I've know that a PRF Xored with its key is not a secure PRF. Then I wonder that what if the Xored (or multiplied) item is another random number. The formal expression is as belows:

Let $F_k(x):\{0,1\}^n \times \{0,1\}^n \rightarrow \{0,1\}^n$ be a PRF.

"$<<$" operation indicates left rotation, "$\cdot$" operation indicates the binary multiplication module $2^n$ where an $n$-bit string is interpreted as number in $Z_{2^n}$ and "$(a, b)$" denotes the greatest common divisor of $a$ and $b$.

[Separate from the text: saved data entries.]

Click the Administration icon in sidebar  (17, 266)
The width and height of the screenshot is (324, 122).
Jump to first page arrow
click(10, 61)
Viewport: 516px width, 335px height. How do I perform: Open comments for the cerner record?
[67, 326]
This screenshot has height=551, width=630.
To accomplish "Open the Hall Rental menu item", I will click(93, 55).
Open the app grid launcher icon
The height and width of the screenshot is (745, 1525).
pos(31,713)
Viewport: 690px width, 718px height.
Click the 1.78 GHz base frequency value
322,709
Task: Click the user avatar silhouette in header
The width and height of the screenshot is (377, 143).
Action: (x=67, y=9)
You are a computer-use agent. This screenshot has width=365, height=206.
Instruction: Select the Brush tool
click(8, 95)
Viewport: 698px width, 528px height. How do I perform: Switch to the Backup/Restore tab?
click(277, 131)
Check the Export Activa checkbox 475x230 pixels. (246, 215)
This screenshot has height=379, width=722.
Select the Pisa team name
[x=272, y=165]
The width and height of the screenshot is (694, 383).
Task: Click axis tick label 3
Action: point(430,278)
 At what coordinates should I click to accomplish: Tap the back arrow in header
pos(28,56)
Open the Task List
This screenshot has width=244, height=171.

Q1. Define $F'_{k_1,k_2}(x) = F_{k_1}(x) \oplus k_2$, where $k_2$ is uniformly choosen from $\{0,1\}^n$. Then is $F'_{k_1,k_2}(x)$ a PRF?

Q2. Define $F''_{k_1,k_2}(x) = (F_{k_1}(x)<<1) \oplus k_2$, where $k_2$ is uniformly choosen from $\{0,1\}$. Then is $F''_{k_1,k_2}(x)$ a PRF?

Q3. Define $F'''_{k_1,k_2}(x) = k_2 \cdot F_{k_1}(x)$, where $k_2$ is uniformly choosen from $\{0,1\}^{n-1}||1$, i.e. $(k_2,2^n) = 1$. Then is $F'''_{k_1,k_2}(x)$ a PRF?

I think that they are PRFs, but i'm confused how to formally prove it. $k_2$ in Q.3 is required to be an odd number since if it's even then $F'''$ returns an even number and can't be a PRF.

cn flag
Regarding Q3: What does multiplication mean there? Are we working $\pmod {2^{n}}$ there or what?
zhuo chen avatar
cn flag
@Maeher Yes the multiplication indicates the binary multiplication $\pmod {2^n}$ and is working in $Z_{2^n}$. Additionally, $k_2$ and $F_{k_1}(x)$ are interpreted as numbers in $Z_{2^n}$. Sorry for that the description of multiplication is not very clear because of typography, and I've edited my typography.
cn flag
A sufficient condition would be that multiplication $\bmod 2^n$ with an odd constant is a permutation over $\mathbb{Z}_{2^n}$. Intuitively I'd say that's true, but I can't think of a formal argument off the top of my head right now.
zhuo chen avatar
cn flag
@Maeher Yes I also think so, and I think this is the point to prove that $F'''$ is a PRF. Number Theory-related knowledge maybe helpful. I'll try it. If I succeed I'll notify you. Thanks for your help~
zhuo chen avatar
cn flag
If $A=\{a_1,a_2,\cdots, a_m\}$ is a permutation, then $K=\{k \cdot a_1,k \cdot a_2,\cdots, k \cdot a_m\}$ is also a permutation over $Z_{2^n}$, where $k$ is odd and $m \leq 2^n$. Proof. Assume $K$ is not a permutation and $k \cdot a_i \equiv k \cdot a_j \pmod {2^n}$, where $i,j \in [1, m]$. Then we have $a_i \equiv a_j \pmod {2^n}$ since $(k, 2^n)=1$, which contradicts the assumption. Am I right? And Is the subsequent proof process proving Q3 similar to Q1?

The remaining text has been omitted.